Teaching

I was a Teaching Assistant of:

CSC2547H1S: Seminar in Machine Learning for Machine Vision as Inverse Graphics

This is an advanced graduate course in machine learning. It is primarily a seminar course in which students will read and present papers from the literature. The goal is to bring students to the state of the art in this exciting field. Tentative topics include generative and discriminative models for vision, convolutional and deconvolutional neural nets, variational inference and autoencoders, capsule networks, group symmetries and equivariance, visual attention mechanisms, differentiable renderers, and applications.

CSC321H5S: Intro to Neural Networks and Machine Learning

This course gives an overview of both the foundational ideas and the recent advances in neural net algorithms. Roughly the first 2/3 of the course focuses on supervised learning – training the network to produce a specified behaviour when one has lots of labelled examples of that behaviour. The last 1/3 focuses on unsupervised learning.
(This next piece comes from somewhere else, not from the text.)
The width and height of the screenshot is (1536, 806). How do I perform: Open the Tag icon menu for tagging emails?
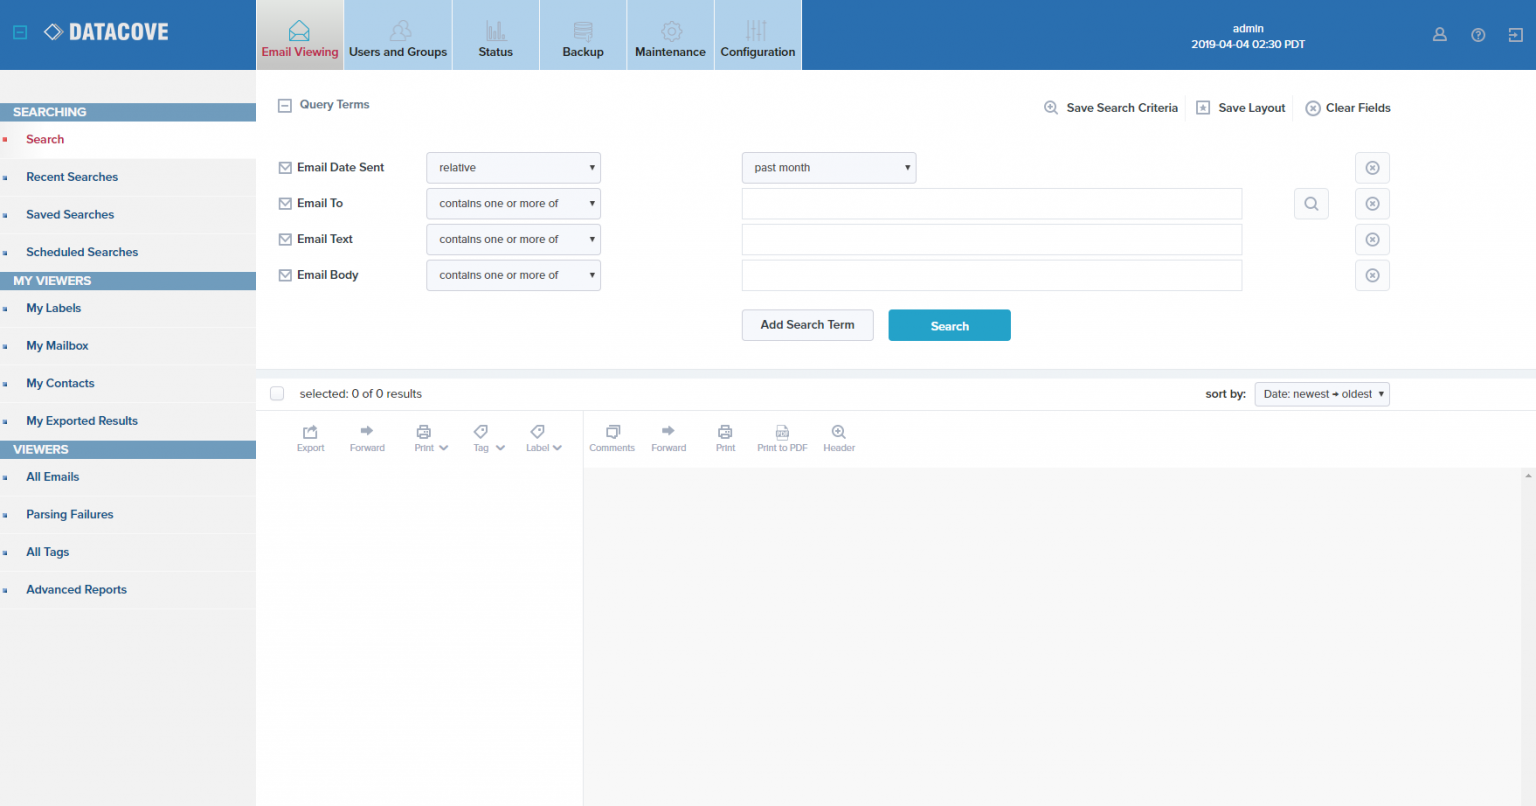pos(481,437)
CSC411H5F: Machine Learning and Data Mining

This course is a broad introduction to machine learning. It will start with basic methods of regression and classification and problems of over fitting and the evaluation of learning algorithms, and then move on to more sophisticated methods such as neural networks. As part of the course, you will expand your Python skills to include numerical and scientific programming. As a fringe benefit, the students will also find out what all that math they learned is actually used for.

CSC108H1F: Introduction to Computer Programming

Introduction to Computer Programming. By the end of this course, the students should be comfortable with procedural programming in Python and will have been exposed to software development topics like testing, design, and documentation. The students will also be exposed to some core computer science ideas, such as complexity, abstraction, and the use of algorithms.